Merge lp:~rvb/maas/bug-1384001-redux into lp:~maas-committers/maas/trunk

Proposed by Raphaël Badin
Status: Merged
Approved by: Raphaël Badin
Approved revision: no longer in the source branch.
Merged at revision: 3304
Proposed branch: lp:~rvb/maas/bug-1384001-redux
Merge into: lp:~maas-committers/maas/trunk
Diff against target: 96 lines (+28/-12)
3 files modified
src/maasserver/api/nodes.py (+2/-8)
src/maasserver/middleware.py (+10/-2)
src/maasserver/tests/test_middleware.py (+16/-2)
To merge this branch: bzr merge lp:~rvb/maas/bug-1384001-redux
Reviewer Review Type Date Requested Status
Christian Reis (community) Approve
Julian Edwards (community) Approve
Graham Binns (community) Approve
Review via email: mp+239722@code.launchpad.net

Commit message

Return 503 response for PowerActionAlreadyInProgress exceptions. Add 'Retry-after' header for 503 responses: this will allow clients to retry failed requests.

Description of the change

The first change is simply a cleanup: we now use the middleware instead of raising an ad-hoc exception (the test for this already exists).

The second change is a bit more profound: it adds a default Retry-After header for all 503 responses. This will allow API clients such as Juju to retry failed requests.

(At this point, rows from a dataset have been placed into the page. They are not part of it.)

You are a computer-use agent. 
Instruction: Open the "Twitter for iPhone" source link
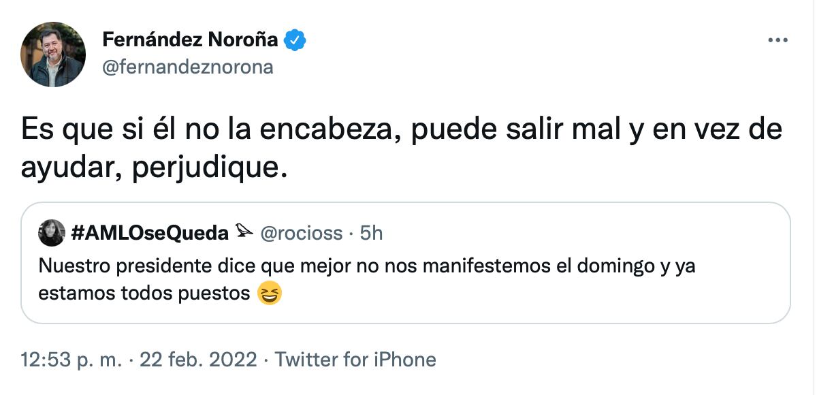[x=355, y=359]
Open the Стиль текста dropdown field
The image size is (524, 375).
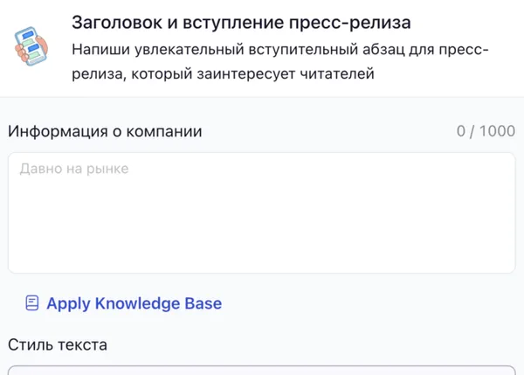[261, 370]
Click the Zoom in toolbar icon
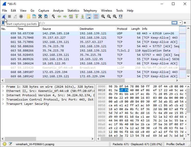 click(x=103, y=16)
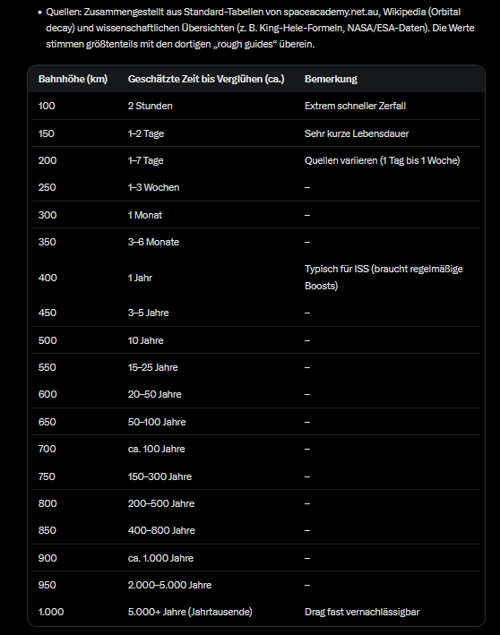Click the Bemerkung column header
The image size is (500, 635).
[x=331, y=79]
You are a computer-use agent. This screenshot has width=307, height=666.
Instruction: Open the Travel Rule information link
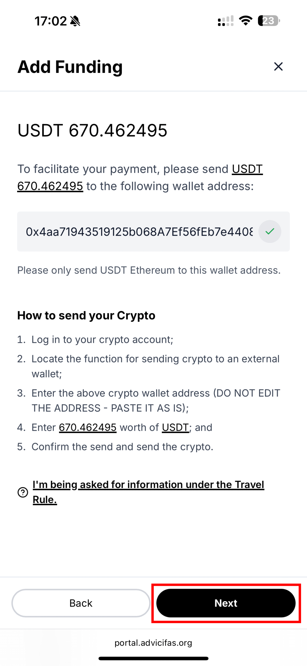pos(148,492)
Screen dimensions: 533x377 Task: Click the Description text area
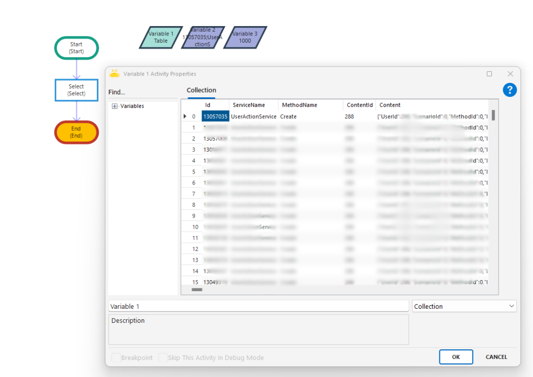pos(258,329)
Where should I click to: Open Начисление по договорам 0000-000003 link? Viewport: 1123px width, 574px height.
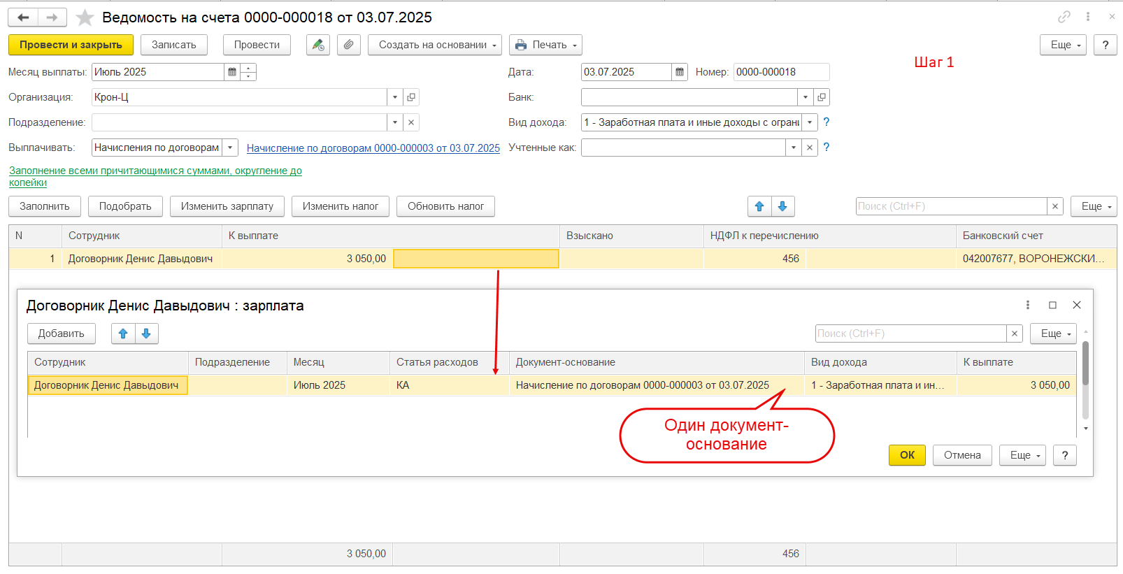(x=373, y=148)
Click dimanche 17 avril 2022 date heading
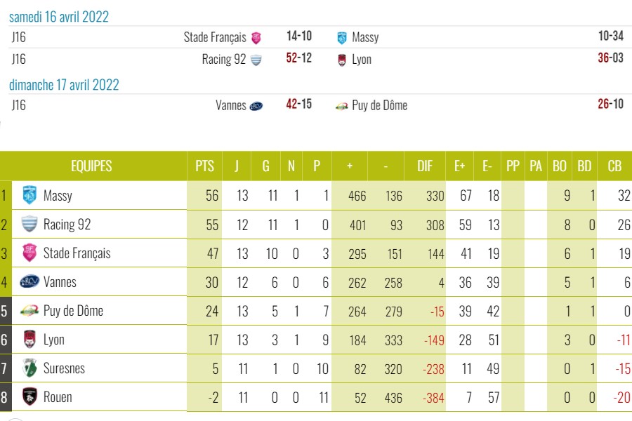Image resolution: width=632 pixels, height=421 pixels. point(64,85)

The related change to gomaasapi is implemented in https://code.launchpad.net/~rvb/gomaasapi/gomaasapi-bug-1384001/+merge/239738.

To post a comment you must log in.
Revision history for this message
Graham Binns (gmb) :
review: Approve
Revision history for this message
Julian Edwards (julian-edwards) wrote :

I appreciate what you're doing but I don't like the direction the code is taking here.

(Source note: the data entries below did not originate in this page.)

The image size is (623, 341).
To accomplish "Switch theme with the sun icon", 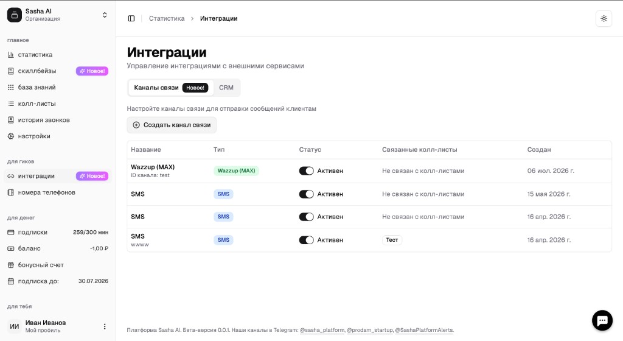I will (x=604, y=18).
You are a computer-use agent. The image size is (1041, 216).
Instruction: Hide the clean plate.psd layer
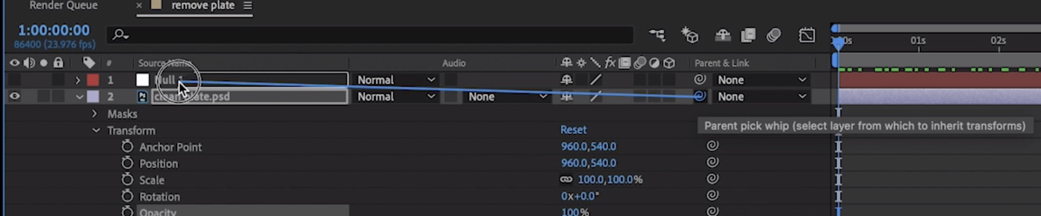(x=14, y=96)
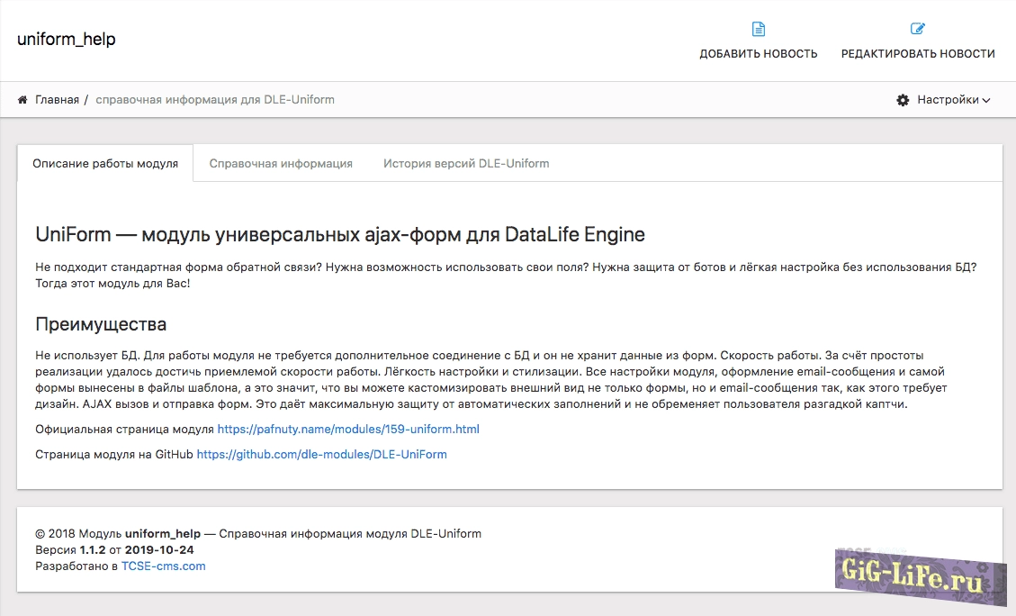The width and height of the screenshot is (1016, 616).
Task: Follow the GitHub DLE-UniForm repository link
Action: (x=321, y=455)

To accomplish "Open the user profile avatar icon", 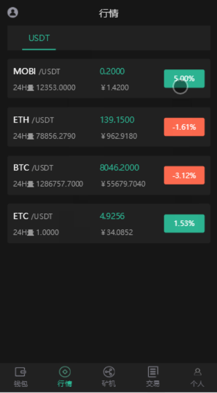I will click(13, 12).
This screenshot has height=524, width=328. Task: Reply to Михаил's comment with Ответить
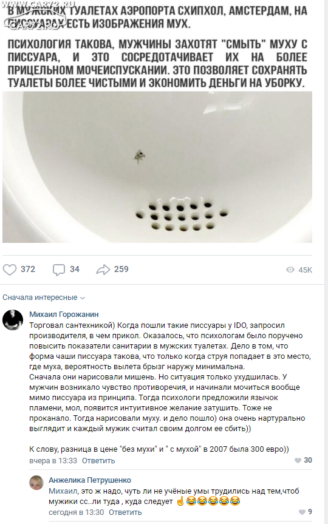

Firstly, IMO mass catch-all middleware is dangerous as developers will be unknowingly shielded from potentially immense cock-ups. Developers need to be aware of all the errors/exceptions coming out of a function all, and deal with them *as soon as possible*. This is a basic tenet of software development.

Secondly, I believe the original middleware fix did not work because the bug that I fixed in the change you're reverting was to stop a *500* error, not a 409 (conflict), which is what should have happened if that middleware was catching the PowerActionAlreadyInProgress correctly.

Thirdly, I don't think a global retry-after value is appropriate, it should be set by each site that raises the error, depending on the situation.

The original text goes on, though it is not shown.